Fox Branding Dinged Badly
by Matt Stoller, Fri Mar 16, 2007 at 01:40:02 PM EDT
Even though financial analysts are rather non-plussed by the Fox News debate debacle, something deep is going on. Ron Brownstein of the LA Times has an important column on some of the deeper trends here.
Last week's decision by Nevada Democrats, under pressure from liberal activists, to drop Fox as the co-sponsor of a party presidential debate has the virtue of crystallizing the questions about the network's nature and its unique role in the modern media ecosystem.
Fox cloaks itself in the mantle of objectivity with the nudge-nudge insistence that it--and it alone--provides "fair and balanced" coverage of the news. Then it advances its financial and ideological interests by promoting lurid accusations from conservatives against Democrats, accusations that are routinely debunked later by the mainstream media. Many Fox reporters are fair. But overall the network--through its language, its news decisions and its hosts--generally functions more like a cog in the Republican message machine than as a conventional news organization that attempts to abide, however imperfectly, by the traditional standards of (yes) fairness and balance.
I imagine that many journalists don't like to be associated with Fox News because it's not journalism, and bristle at the notion that Fox News is associated with the borg known as 'media'. Brownstein's column shows that this debate within journalism is happening.
What's also interesting is that a lot of Democratic establishment types get it as well.
That argument struck a much more powerful chord than the Nevada Democrats expected, not only with the compulsive petition-signers online, but also with pillars of the Democratic political establishment. Many Democratic professionals believe that Fox will continue to provide an uncritical platform for almost any charge the right can dredge (Drudge?) up against the 2008 Democratic contenders.
Mark Mellman, the pollster for Kerry in 2004, passionately supported the decision to cancel the debate. "Everything Fox does is directed toward aiding and abetting the Republican Party, and it uses its newsgathering organization more or less as a cover for that," he said.
A senior advisor to one of the 2008 Democratic contenders was equally emphatic. "I think the more they can be de-legitimized the better," the advisor said. "They are in business to promote the Republican Party and to hurt the Democratic Party, and they have every right to do that, but to the extent that their pretense of objectivity can be challenged, it should be."
Brownstein also notes that the CBC Institute is going to announce debates with Fox News next week. He's a very good reporter, but remember that the Nevada Democratic Party also announced that there would be a Fox News debate before backtracking after the organizing started.

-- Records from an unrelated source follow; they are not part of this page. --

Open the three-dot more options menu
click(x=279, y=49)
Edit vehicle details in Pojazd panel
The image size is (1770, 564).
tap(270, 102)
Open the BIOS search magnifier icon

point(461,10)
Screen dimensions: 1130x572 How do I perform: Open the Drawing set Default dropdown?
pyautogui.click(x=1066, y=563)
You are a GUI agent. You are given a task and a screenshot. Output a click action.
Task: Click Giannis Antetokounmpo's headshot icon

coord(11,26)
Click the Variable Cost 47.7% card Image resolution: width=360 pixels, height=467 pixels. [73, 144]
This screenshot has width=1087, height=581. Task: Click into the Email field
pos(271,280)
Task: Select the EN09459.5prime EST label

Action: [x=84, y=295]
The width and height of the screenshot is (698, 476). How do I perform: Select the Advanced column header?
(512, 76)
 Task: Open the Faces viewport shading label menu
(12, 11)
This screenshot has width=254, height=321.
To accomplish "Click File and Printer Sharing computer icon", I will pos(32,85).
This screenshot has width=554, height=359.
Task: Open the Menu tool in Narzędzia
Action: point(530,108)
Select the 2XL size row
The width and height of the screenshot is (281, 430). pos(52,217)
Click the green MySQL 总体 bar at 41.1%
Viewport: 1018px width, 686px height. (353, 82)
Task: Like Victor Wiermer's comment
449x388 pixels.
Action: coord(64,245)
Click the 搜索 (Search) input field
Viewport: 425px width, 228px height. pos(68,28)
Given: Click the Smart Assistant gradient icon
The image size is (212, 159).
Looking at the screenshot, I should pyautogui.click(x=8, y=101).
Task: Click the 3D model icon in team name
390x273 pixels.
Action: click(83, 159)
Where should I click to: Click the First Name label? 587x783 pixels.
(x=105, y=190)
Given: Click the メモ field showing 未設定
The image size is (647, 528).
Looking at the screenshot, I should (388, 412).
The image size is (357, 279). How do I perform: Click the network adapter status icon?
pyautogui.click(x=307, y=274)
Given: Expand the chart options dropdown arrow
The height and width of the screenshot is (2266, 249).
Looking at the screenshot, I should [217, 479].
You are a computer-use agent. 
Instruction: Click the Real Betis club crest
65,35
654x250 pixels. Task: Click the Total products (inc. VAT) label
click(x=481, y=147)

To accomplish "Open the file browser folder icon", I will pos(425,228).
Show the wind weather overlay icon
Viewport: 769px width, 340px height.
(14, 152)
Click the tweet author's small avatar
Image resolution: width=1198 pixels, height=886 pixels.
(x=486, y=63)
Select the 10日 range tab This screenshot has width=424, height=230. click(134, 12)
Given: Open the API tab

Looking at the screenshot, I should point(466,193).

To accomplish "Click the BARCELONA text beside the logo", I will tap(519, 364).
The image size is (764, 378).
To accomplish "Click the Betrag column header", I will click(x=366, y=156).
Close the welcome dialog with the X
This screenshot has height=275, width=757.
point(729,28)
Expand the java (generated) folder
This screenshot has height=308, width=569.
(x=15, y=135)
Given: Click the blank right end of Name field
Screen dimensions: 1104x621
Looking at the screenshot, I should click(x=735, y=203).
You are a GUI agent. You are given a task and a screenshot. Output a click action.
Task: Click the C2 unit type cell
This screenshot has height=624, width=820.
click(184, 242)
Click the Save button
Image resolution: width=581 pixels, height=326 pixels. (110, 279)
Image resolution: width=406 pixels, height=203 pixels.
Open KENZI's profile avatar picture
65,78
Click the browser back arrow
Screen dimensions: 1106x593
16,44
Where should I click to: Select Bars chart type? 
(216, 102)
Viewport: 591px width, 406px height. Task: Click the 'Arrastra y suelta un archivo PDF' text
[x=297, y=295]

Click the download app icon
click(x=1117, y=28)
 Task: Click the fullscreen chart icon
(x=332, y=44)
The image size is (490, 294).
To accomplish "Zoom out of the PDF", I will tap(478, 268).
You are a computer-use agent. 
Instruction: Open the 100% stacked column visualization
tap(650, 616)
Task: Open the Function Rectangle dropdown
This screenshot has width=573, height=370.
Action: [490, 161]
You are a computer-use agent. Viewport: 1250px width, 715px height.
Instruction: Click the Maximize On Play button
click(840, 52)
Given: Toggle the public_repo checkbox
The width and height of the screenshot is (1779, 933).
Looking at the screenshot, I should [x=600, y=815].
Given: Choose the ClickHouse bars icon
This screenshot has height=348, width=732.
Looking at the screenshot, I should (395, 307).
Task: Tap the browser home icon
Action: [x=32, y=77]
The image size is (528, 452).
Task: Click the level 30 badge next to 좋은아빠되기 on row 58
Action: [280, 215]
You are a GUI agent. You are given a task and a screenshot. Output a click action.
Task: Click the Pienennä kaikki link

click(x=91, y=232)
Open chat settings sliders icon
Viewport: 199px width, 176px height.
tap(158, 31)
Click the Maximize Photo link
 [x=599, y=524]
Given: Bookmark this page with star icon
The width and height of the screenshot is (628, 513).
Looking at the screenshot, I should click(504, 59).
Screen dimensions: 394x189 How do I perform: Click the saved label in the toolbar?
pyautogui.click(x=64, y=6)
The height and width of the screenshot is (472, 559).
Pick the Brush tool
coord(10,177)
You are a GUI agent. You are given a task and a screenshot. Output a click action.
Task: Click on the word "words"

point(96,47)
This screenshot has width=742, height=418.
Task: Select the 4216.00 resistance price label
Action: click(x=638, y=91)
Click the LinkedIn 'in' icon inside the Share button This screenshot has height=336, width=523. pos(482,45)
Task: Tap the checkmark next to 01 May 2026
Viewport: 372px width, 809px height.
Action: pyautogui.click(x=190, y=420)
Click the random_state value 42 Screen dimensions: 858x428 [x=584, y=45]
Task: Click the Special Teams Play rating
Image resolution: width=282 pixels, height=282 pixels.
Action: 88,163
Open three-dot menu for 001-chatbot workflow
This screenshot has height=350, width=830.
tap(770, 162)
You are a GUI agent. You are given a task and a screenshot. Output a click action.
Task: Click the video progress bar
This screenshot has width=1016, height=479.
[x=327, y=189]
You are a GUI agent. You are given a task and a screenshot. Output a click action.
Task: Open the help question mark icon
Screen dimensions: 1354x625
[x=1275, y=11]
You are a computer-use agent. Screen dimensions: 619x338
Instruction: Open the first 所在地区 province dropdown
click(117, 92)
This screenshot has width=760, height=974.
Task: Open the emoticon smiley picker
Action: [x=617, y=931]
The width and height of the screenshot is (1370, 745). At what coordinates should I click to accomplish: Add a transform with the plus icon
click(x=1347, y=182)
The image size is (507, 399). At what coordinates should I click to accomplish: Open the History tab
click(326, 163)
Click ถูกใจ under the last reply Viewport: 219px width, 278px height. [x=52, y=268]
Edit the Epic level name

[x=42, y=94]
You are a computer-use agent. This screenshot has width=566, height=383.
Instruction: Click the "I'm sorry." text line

I'm really intrigued. The highest levels of the Democratic Party at least partially get that Fox News is in business to elect Republicans. I think we have a decent shot at persuading the CBC Institute not to validate Fox News, though we won't have nearly as much leverage unless there are internal allies who come out publicly (as happened with Mike Zahara in Nevada).
It's a fascinating time to observe the debates within the press and the Democratic Party.